I primarily use the rotary handle/vernier  scale on my rotary table and rarely use the indexer plates, but they do come in handy. On smaller stock I use the collet blocks for hex and square indexing. On a few occasions when scribing dial indexes (dial rings), I build a index table in excel as to degree/minutes/seconds, and use the rotary table handle.  I also use the rotary table on the mill for circular grooving on flat stock, flats and grooving on larger stock and a few other projects when I did not have a lathe. Thought of a dividing head, but I make due with what I have for the work I do and the frequency I use it.

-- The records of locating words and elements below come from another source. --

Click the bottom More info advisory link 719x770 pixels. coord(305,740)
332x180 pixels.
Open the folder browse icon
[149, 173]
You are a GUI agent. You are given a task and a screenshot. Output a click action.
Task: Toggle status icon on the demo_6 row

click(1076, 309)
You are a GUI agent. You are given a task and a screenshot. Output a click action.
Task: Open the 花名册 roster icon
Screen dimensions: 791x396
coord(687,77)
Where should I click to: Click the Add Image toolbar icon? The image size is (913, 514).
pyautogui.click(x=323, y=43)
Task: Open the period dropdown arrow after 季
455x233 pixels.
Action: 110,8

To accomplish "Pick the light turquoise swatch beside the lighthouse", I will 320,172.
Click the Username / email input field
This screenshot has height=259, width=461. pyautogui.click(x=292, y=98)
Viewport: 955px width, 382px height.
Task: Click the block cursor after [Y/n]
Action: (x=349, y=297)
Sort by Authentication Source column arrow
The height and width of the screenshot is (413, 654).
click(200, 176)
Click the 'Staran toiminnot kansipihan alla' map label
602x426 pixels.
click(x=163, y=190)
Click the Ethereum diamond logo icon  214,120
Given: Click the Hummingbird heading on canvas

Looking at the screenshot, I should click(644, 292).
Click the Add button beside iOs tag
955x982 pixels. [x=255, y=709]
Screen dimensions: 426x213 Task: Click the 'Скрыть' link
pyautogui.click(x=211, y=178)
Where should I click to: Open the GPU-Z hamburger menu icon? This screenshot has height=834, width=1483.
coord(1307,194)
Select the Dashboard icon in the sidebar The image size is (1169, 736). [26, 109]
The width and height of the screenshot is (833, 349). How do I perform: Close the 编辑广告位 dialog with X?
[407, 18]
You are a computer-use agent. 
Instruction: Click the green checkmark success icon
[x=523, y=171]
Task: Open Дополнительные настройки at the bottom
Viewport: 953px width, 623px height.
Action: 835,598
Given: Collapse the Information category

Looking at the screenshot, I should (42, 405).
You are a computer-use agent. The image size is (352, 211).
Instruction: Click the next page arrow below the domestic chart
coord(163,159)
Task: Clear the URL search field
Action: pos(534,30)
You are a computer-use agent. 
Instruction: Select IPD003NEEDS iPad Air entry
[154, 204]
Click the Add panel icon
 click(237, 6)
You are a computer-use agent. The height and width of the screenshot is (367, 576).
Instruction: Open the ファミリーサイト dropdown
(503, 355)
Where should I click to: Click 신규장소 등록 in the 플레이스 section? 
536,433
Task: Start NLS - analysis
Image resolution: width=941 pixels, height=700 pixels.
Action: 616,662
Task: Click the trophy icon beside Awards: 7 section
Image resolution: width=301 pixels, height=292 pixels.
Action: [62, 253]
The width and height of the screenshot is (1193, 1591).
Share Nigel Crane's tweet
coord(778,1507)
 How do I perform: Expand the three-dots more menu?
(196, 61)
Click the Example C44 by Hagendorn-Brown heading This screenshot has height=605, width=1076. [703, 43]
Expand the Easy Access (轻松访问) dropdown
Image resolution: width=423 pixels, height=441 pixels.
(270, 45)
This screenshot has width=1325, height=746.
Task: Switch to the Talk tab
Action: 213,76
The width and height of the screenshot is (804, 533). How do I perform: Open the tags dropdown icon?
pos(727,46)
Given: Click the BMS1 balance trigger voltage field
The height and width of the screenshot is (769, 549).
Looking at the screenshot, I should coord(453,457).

Can't really compare Phase II vs. Vertex, as to which would be better. They both known for good quality and I have had no issues with their other products that I purchased from them. There is a tear down of the Vertex rotary table and overall it is well built and good attention to detail.  I have a generic Chinese version of the Super Dex which I purchased years ago, works OK, but the machining is a bit rough and I do not believe the tolerances are as good as the Vertex or Phase II rotary tables. The Yuasa are nice, but for the price and the amount of use, not really worth it. If I were going to buy one today, I would probably go with the Vertex.  I believe the Phase II RTs are made in China, hard to tell origin and quality these days on anything.
https://www.ebay.com/itm/NIB-PHASE-II-221-308-8-Horizontal-Vertical-ROTARY-TABLE-/232440288120
https://www.ebay.com/itm/VERTEX-HV-...L-ARTB-008-JUST-ONE-LEFT-IN-BOX-/322794755733

The Super Dex and Super Spacer are heavy, but part of that is the additional weight of the chuck. The alternative to consider is getting a good horizontal/vertical 8" rotary table and mount a 4J independent chuck to the rotary plate. A bit more time consuming to dial in the stock to center, but if you use it infrequently, it should not be an issue and a less expensive.


----------



## Alan H. (Nov 6, 2017)

Okay, landed on an 8" Vertex.  Matt @qualitymachinetools has one coming to me in the near future.

Mark @mksj , thanks for Stefan's video.  Looks like the quality will certainly meet my requirements. 

I am looking forward to seeing how I can adapt a chuck to it.    Kinda have my hopes up that Will @darkzero can loan me a 6 jaw for my efforts?    We all know he has multiples and very likely a spare or two. 

Thanks to all the help and thanks to Matt for being a dealer for these.


----------